Tout simplement parce que certains éditeur n'ont pas l'envie/temps/moyen de développer une app pour cette montre. Je pense notamment à Google, très en retard (volontairement, j'en suis sûr)…

le 3d touch semble + à la mode !


----------



## Deleted member 284611 (2 Décembre 2015)

mainecoon a dit:


> Bonjour,
> 
> J'aimerais savoir la situation de WhatsApp et la AppleWatch.
> Il y a toujours pas une app WhatsApp dans la montre, mais depuis un petit moment (peut être Watch OS 2), on peut répondre aux messages WhatsApp directement sur les notifications de la montre. C'est sympa, (enfin!), mais pourquoi il y a pas une app pour voir ses messages?

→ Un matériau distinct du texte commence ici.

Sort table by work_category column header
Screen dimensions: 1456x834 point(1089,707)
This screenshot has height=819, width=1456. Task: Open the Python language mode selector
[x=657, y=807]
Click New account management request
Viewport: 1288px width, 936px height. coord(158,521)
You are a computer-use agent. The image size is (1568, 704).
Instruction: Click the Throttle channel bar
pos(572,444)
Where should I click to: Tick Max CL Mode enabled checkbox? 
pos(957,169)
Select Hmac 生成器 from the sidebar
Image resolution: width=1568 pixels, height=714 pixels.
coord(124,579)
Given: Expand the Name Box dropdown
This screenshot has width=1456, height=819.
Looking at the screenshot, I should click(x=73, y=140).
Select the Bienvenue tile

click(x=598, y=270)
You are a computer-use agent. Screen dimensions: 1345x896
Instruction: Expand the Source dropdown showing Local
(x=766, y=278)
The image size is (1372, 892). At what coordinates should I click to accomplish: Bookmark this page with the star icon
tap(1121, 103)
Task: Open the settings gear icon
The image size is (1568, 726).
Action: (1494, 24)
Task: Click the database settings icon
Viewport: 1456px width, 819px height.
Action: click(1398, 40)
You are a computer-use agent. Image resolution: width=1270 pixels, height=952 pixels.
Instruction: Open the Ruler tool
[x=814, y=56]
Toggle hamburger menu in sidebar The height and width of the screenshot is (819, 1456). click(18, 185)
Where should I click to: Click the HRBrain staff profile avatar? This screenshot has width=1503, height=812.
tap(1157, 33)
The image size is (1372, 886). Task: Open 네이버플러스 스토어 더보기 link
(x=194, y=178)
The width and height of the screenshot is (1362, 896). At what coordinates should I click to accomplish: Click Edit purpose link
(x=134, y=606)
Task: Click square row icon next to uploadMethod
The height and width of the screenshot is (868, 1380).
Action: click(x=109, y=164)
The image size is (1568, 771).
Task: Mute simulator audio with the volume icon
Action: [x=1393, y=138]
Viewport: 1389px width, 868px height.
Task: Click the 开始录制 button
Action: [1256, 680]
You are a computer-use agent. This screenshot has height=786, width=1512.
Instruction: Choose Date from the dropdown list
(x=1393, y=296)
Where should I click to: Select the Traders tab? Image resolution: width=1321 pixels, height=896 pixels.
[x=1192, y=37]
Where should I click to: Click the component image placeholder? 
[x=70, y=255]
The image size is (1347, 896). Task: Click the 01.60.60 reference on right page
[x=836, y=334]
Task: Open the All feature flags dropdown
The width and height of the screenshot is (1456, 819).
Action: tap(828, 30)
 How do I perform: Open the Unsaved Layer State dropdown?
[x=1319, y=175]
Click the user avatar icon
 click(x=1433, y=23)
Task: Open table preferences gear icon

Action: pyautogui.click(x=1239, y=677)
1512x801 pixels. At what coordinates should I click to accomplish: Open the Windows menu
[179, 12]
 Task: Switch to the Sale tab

Une application de messagerie instantanée sans clavier, ce n'est quand même pas tres adapté...


----------



## Fonzerelli (2 Décembre 2015)

Ben écoute, avec Siri ça fonctionne bien. 
Il y a juste les noms propres qui sont compliqués et le fait qu'on ne peut pas corriger les mots sans tout effacer.


----------



## Deleted member 284611 (2 Décembre 2015)

Disons que je ne le vois pas dicter les messages dans la rue pendant des heures... Ponctuellement pourquoi pas mais si il faut parler, autant téléphoner...

Je pense que c'est le raisonnement de WhatsApp qui pense que l'investissement en temps de développement est difficile à rentabiliser...


----------



## fousfous (2 Décembre 2015)

Je suis bien d'accord, c'est pas très pratique comme usage.


----------



## Fonzerelli (3 Décembre 2015)

L'application Facebook Messenger fonctionne assez bien… c'est un exemple de ce qui est possible de faire.


----------



## RickStromzy (28 Février 2019)

Bonjour,

Y a-t-il du nouveau ? Je ne trouve rien sur le Net à part WatchChat, une app tierce qui permet d’utiliser WhatsApp directement sur l’Apple Watch. Mais j'aimerais être sûr avant d'envisagwer de téléchrger cet appli.
Merci pour vos réponses.


----------



## RickStromzy (14 Mai 2019)

Up ??!?


----------



## yabr (14 Mai 2019)

j'ai telechargé(et payé)WatchChat...ça ne marche pas bien...du moins pour moi...du coup ,je ne m'en sers pas


----------



## RickStromzy (14 Mai 2019)

Oui j'ai vu qu'il y avait WatchChat mais pas de bons feedback. Merci pour ta réponse.


----------